In Place Upgrade Issue

jamesdurler
Contributor

Hey everyone,

At my organisation we are currently offering in place upgrades to Yosemite / El Capitan. This works perfectly however I have noticed a side effect to the upgrade process.

As part of the process it looks like the default user template is cleansed - therefore any preferences / customisations made to the machine will be lost if a new user logs in.

I have a few ideas how I could get round this - re-deploy apps or maybe capture the user template before the upgrade takes place and then restore once its taken place.

I was wondering how you guys were dealing with this issue? May be a better more simple way of addressing this.

Thanks in advance

2 REPLIES 2

stevewood
Honored Contributor II
Honored Contributor II

@jamesdurler TBH, the best answer is, don't mess with the user template. Instead of adjusting the template, create scripts/config profiles/packages that handle the customization that you are trying to accomplish. Changes to the user template, as you have found, are not guaranteed to last through an upgrade.

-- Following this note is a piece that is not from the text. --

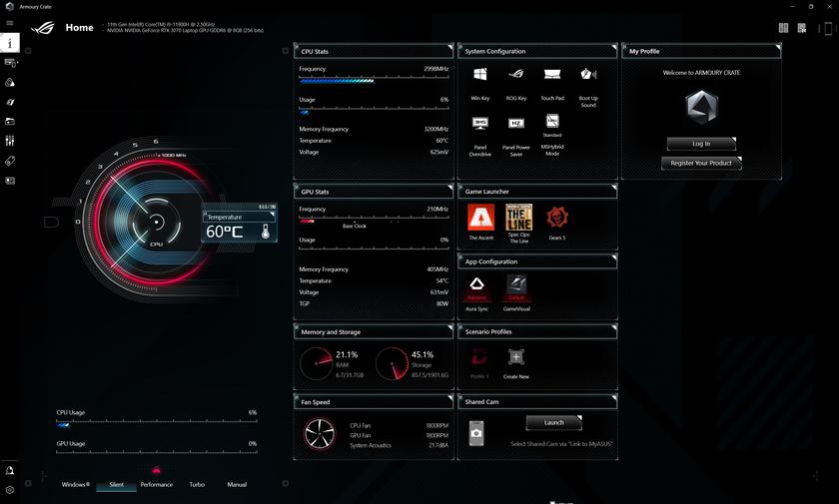Open the sidebar tools sliders icon
The height and width of the screenshot is (504, 839).
click(x=10, y=141)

But, if you have to change the template, the easiest thing to do, IMO, would be to make the changes to a machine that is at the same level, so El Cap if upgrading to El Cap, and then package the template up and deploy after upgrade. You could use a Smart Group to catch machines that upgrade (perhaps a dummy receipt on a machine as it upgrades) and then scope a policy to deploy that PKG of the template to those machines.

charles_hitch
Contributor II

So what we do is create a package for the settings we want in User Template. As part of the policy that kicks off the in-place upgrade we cache this package and also install a launch daemon with a first boot script. Then when the system is rebooting after the upgrade the first boot script installs the User Template. May sound a little complicated but it has worked really well for us the past two upgrades.